▶ **What to do**:
Both the line below containing "This screenshot has height=971, width=1112." and the line containing "Task: Click the admin user icon", along with every line between them, should be repeated exactly; no other line belongs in the answer.

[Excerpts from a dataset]
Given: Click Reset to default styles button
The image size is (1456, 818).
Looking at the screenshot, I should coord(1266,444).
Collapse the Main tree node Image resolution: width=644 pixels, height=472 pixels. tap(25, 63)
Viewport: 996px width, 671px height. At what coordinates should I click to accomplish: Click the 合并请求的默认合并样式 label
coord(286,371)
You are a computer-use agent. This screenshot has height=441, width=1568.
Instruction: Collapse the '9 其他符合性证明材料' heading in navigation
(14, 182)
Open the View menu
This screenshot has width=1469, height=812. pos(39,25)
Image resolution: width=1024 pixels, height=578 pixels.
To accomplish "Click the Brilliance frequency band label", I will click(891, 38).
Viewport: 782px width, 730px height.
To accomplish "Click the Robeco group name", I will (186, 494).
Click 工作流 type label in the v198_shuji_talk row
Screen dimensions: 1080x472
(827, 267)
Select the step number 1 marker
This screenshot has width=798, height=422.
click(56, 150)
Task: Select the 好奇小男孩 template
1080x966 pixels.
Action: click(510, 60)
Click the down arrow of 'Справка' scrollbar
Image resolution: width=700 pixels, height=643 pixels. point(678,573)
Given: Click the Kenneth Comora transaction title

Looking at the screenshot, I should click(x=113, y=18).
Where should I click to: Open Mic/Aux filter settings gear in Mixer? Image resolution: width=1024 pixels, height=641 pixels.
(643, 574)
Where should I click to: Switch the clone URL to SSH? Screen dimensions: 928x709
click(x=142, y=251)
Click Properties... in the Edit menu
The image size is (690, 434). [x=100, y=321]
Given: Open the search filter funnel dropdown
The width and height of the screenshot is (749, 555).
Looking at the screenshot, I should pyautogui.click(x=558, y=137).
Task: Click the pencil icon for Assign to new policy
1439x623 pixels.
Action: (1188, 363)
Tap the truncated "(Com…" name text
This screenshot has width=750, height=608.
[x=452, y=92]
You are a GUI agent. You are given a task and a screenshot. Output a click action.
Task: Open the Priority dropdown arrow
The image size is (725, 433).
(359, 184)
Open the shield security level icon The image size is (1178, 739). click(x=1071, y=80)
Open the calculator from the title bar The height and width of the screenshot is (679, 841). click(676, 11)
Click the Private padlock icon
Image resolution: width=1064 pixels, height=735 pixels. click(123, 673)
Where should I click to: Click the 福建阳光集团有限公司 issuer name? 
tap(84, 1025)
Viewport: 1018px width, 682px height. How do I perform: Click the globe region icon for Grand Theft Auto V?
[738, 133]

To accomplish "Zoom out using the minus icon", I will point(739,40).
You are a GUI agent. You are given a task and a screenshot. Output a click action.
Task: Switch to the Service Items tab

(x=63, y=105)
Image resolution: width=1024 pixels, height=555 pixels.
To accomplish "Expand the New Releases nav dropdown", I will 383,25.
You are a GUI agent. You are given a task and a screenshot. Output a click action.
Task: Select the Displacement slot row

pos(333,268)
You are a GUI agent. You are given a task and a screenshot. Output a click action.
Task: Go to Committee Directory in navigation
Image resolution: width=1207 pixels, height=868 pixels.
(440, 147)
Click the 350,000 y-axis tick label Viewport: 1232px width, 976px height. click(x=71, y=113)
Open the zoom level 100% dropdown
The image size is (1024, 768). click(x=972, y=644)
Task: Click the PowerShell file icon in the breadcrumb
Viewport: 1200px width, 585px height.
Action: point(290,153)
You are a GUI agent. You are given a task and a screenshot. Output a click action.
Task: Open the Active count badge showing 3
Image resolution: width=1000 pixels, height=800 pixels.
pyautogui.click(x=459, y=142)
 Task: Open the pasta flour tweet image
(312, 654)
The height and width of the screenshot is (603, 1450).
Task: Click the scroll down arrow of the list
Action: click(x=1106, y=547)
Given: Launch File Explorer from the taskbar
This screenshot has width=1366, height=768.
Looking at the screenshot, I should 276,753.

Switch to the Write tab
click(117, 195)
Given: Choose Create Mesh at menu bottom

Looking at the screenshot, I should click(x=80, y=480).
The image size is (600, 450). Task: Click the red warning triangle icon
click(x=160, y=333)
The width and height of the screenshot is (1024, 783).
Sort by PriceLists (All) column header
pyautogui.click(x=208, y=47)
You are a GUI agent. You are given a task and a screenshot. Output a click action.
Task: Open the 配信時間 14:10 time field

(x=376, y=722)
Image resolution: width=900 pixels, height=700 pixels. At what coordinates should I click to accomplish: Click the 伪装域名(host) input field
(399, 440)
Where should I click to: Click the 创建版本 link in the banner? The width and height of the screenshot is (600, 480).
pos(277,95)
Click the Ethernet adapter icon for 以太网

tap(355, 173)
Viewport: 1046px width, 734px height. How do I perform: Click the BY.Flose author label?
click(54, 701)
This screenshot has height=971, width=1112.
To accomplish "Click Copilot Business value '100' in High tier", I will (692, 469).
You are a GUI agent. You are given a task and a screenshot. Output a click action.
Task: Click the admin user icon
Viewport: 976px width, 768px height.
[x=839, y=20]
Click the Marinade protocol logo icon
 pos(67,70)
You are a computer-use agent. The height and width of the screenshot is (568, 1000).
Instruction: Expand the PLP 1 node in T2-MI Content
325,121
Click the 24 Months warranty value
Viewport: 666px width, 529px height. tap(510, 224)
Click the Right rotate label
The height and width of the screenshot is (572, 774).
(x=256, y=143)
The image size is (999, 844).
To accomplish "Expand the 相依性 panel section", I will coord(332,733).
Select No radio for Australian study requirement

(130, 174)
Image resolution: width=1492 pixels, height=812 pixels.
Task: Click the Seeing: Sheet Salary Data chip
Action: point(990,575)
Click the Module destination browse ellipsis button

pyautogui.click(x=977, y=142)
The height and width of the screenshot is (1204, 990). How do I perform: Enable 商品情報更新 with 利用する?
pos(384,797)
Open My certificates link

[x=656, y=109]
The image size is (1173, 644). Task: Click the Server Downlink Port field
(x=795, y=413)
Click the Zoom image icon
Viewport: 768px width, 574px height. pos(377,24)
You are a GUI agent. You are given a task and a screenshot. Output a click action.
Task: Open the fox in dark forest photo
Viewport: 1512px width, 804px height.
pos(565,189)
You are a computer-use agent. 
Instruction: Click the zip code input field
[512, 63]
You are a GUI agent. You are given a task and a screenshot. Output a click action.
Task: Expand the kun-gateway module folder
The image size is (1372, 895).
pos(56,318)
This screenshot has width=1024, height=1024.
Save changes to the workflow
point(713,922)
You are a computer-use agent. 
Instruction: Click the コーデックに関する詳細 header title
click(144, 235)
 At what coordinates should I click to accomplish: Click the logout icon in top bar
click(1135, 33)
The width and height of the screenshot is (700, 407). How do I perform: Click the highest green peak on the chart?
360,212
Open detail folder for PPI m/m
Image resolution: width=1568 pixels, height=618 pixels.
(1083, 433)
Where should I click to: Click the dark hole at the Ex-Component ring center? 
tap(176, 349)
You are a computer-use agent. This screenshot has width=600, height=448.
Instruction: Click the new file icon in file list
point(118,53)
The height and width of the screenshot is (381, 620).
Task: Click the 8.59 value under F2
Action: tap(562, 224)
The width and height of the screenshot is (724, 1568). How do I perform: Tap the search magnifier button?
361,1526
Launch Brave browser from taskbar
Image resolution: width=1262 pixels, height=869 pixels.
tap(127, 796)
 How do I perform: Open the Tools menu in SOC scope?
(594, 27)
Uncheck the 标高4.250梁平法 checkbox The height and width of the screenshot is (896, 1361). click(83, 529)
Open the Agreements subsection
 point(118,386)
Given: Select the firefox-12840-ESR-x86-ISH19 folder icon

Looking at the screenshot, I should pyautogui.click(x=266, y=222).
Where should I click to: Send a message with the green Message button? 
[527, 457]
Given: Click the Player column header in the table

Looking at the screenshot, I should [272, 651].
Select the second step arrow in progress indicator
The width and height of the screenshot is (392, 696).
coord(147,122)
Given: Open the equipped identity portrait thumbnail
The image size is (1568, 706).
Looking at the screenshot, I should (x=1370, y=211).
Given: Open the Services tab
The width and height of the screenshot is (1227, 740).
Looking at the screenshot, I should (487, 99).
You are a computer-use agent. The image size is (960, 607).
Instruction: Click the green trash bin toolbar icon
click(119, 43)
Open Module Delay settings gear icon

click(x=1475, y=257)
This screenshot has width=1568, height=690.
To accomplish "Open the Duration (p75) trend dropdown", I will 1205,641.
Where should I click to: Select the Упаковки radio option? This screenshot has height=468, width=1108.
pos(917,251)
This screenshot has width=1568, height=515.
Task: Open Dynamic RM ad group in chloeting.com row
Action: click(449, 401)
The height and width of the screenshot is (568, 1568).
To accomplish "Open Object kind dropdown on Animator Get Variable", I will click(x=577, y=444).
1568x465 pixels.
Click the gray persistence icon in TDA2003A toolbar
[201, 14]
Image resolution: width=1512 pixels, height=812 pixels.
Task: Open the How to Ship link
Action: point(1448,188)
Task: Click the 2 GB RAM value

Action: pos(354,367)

▶ **Response for this exercise**:
This screenshot has height=971, width=1112.
To accomplish "Click Copilot Business value '100' in High tier", I will (692, 469).
You are a GUI agent. You are given a task and a screenshot. Output a click action.
Task: Click the admin user icon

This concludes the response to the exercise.